Im considering the following architecture for a local search indexer. Given:
- multiple documents can be updated, e.g. there can be 100 documents a user is “following”
- documents can be updated by different users
- I dont want to keep 100 documents in memory and subscribe to 100 documents and index all changes
- I would like to be able to search through all 100 documents. I’d like to index the document client side and not rely on a central server
This would require a method to get notified of doc changes, without observing all docs. I’m considering:
- have a YDoc “feed”, containing a Ymap “documentUpdates”
- whenever a user edits a document, call documentUpdates.set(docId, stateVector)
- the Indexer subscribes to documentUpdates
- if theres a new/changed documentUpdates entry that hasn’t been synced yet, load the corresponding YDoc until the document reaches a state that includes the stateVector. Then, index the document and unload it.

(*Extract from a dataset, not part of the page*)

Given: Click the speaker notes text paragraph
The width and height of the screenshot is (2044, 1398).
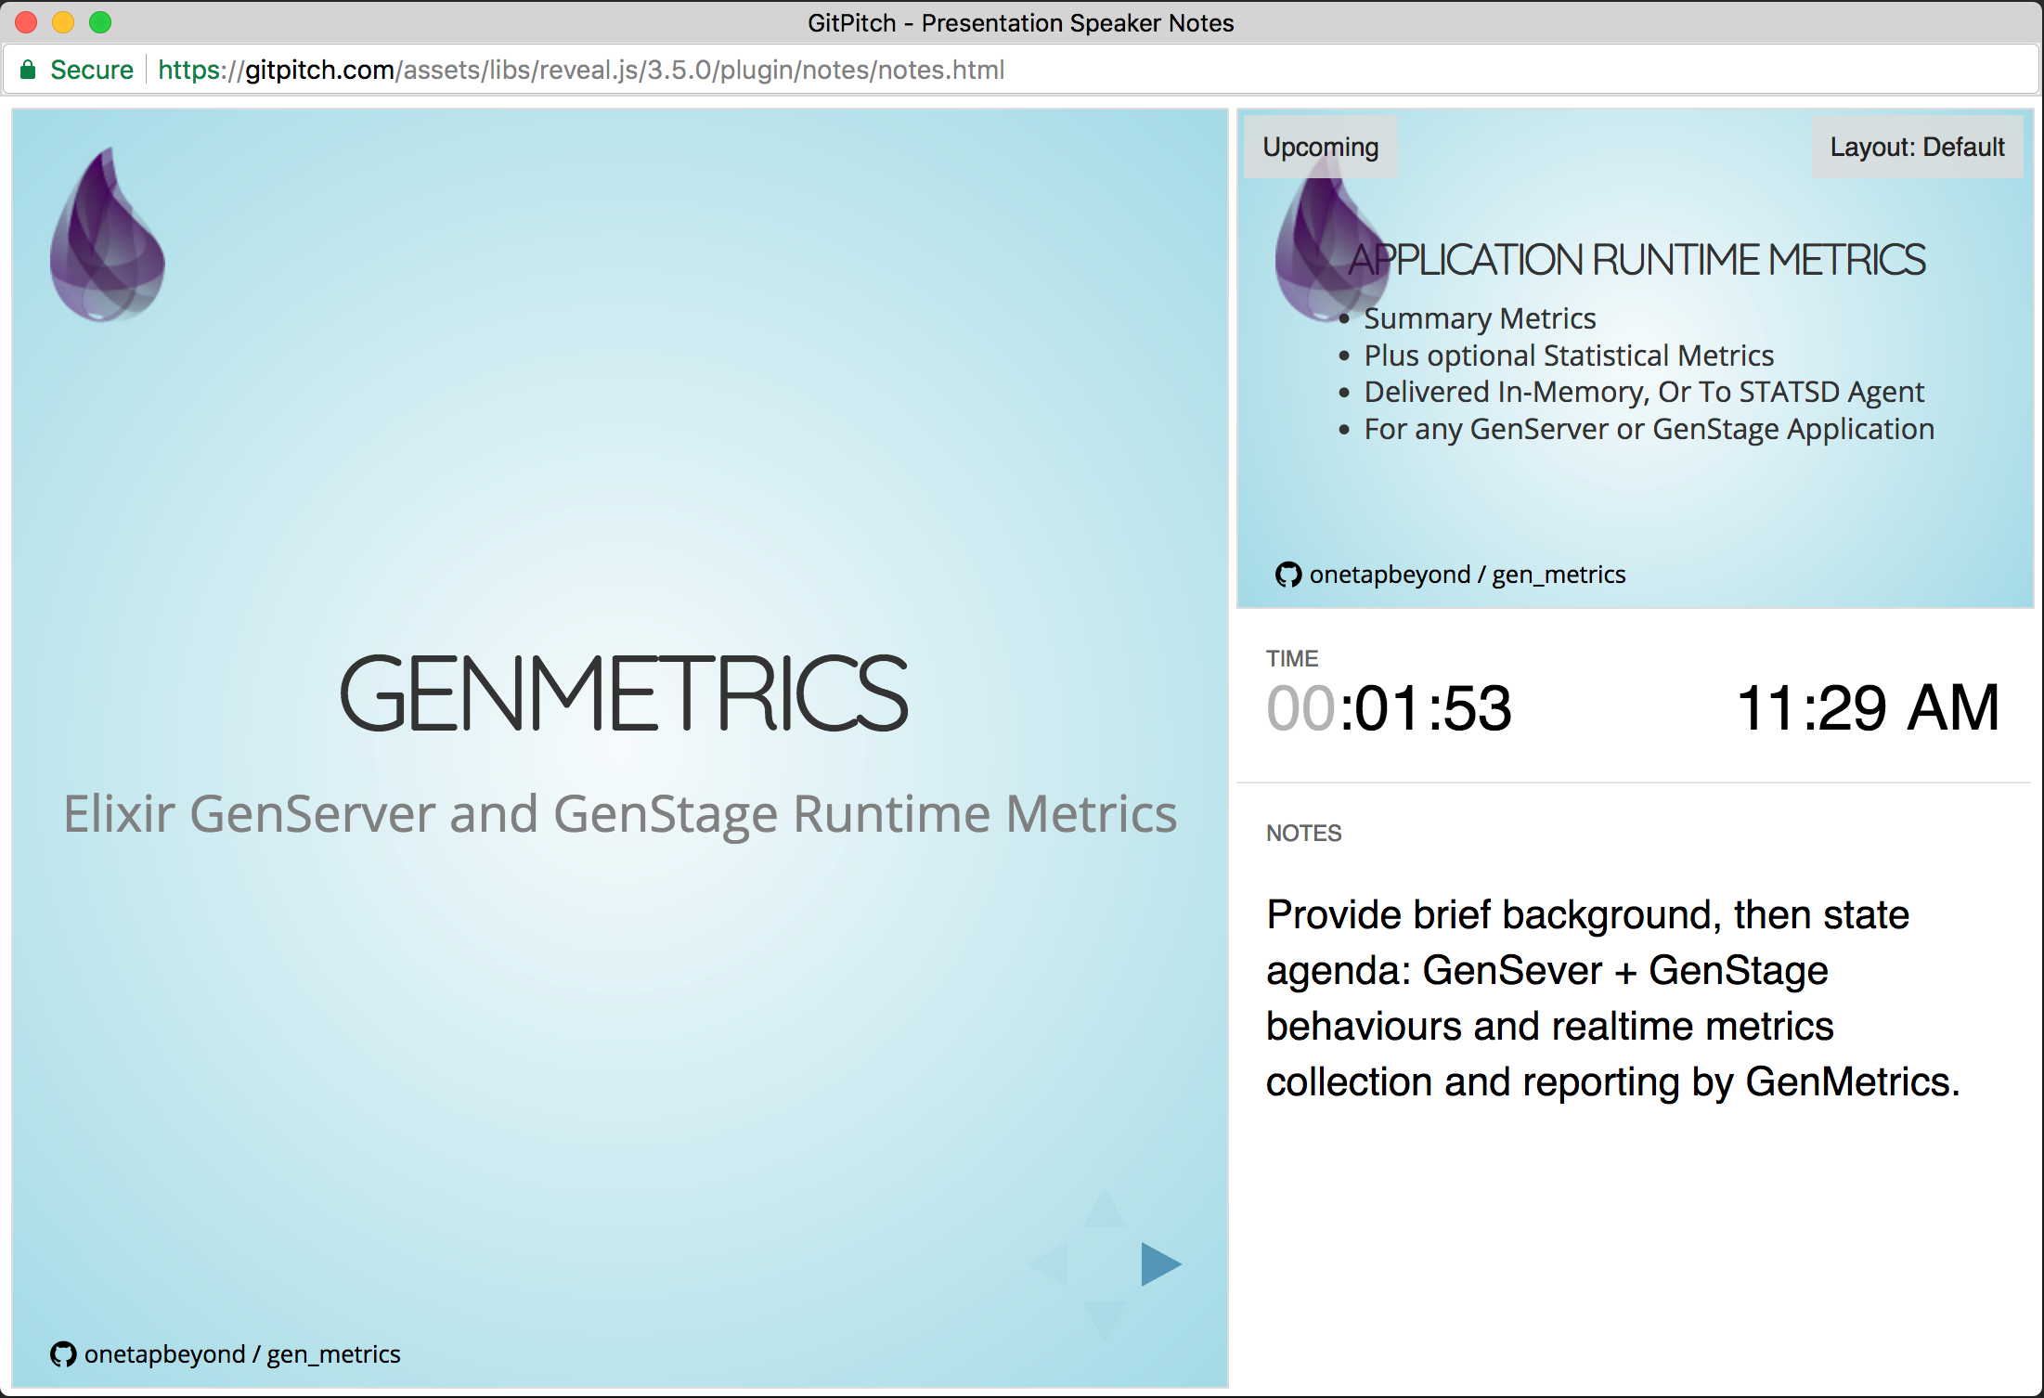Looking at the screenshot, I should coord(1612,998).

- the Indexer keeps a state of which (documentId, stateVector) combination has been indexed. The Indexer always reindexes complete documents
(Later on, we could optimize this further and index incremental updates, for now, it would be ok to always reindex complete documents)
a) Step 4 would require to determine whether a stateVector is part of a document state. Does such an API exist?
b) This design is probably not completely fool-proof, e.g. in “split-brain” situations. However, I think it’s relatively simple and should be covering most scenarios
c) I understood Deletions are not included in State Vectors, so if there are no insertions/changes the documentUpdates won’t be updated, and the delete-only changes won’t trigger reindexing. Maybe my overall concept is flawed, and there’s a better approach for this?